* [Work to do]:
Copy out the listing from the line containing "At what coordinates should I click to accomplish: Open" through its final line, changing "thumbnail" to "preview image" and keeping everything else unchanged.
◇ ◇ ◇ ◇
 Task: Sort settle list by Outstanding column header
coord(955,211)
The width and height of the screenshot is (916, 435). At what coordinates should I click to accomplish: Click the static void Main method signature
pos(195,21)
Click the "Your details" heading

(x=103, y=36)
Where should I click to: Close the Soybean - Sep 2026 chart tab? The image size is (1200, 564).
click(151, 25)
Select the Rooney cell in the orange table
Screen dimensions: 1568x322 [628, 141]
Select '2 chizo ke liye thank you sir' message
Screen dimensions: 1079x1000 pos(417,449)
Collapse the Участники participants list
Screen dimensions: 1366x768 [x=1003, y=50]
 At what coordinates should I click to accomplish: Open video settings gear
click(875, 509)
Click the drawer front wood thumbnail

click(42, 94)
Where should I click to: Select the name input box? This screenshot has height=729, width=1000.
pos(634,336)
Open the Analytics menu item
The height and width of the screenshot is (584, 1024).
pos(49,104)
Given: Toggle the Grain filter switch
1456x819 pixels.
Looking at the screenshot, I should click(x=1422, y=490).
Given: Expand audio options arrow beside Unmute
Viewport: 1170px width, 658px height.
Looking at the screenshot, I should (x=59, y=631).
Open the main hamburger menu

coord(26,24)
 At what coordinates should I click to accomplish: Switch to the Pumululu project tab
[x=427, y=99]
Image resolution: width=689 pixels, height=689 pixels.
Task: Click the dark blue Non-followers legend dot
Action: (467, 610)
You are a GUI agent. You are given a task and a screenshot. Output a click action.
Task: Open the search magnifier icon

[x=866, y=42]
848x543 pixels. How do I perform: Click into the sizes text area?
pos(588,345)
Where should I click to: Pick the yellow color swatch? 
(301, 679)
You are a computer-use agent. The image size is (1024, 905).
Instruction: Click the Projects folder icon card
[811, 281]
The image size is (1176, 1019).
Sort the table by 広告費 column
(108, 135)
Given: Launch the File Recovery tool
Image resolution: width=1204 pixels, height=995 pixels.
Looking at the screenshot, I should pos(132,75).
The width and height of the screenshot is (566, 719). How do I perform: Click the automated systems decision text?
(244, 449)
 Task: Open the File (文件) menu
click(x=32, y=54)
◇ ◇ ◇ ◇
* [The response]:
 At what coordinates should I click to accomplish: Open video settings gear
click(875, 509)
Click the drawer front wood preview image

click(42, 94)
Where should I click to: Select the name input box? This screenshot has height=729, width=1000.
pos(634,336)
Open the Analytics menu item
The height and width of the screenshot is (584, 1024).
pos(49,104)
Given: Toggle the Grain filter switch
1456x819 pixels.
Looking at the screenshot, I should click(x=1422, y=490).
Given: Expand audio options arrow beside Unmute
Viewport: 1170px width, 658px height.
Looking at the screenshot, I should (x=59, y=631).
Open the main hamburger menu

coord(26,24)
 At what coordinates should I click to accomplish: Switch to the Pumululu project tab
[x=427, y=99]
Image resolution: width=689 pixels, height=689 pixels.
Task: Click the dark blue Non-followers legend dot
Action: (467, 610)
You are a GUI agent. You are given a task and a screenshot. Output a click action.
Task: Open the search magnifier icon

[x=866, y=42]
848x543 pixels. How do I perform: Click into the sizes text area?
pos(588,345)
Where should I click to: Pick the yellow color swatch? 
(301, 679)
You are a computer-use agent. The image size is (1024, 905).
Instruction: Click the Projects folder icon card
[811, 281]
The image size is (1176, 1019).
Sort the table by 広告費 column
(108, 135)
Given: Launch the File Recovery tool
Image resolution: width=1204 pixels, height=995 pixels.
Looking at the screenshot, I should pos(132,75).
The width and height of the screenshot is (566, 719). How do I perform: Click the automated systems decision text?
(244, 449)
 Task: Open the File (文件) menu
click(x=32, y=54)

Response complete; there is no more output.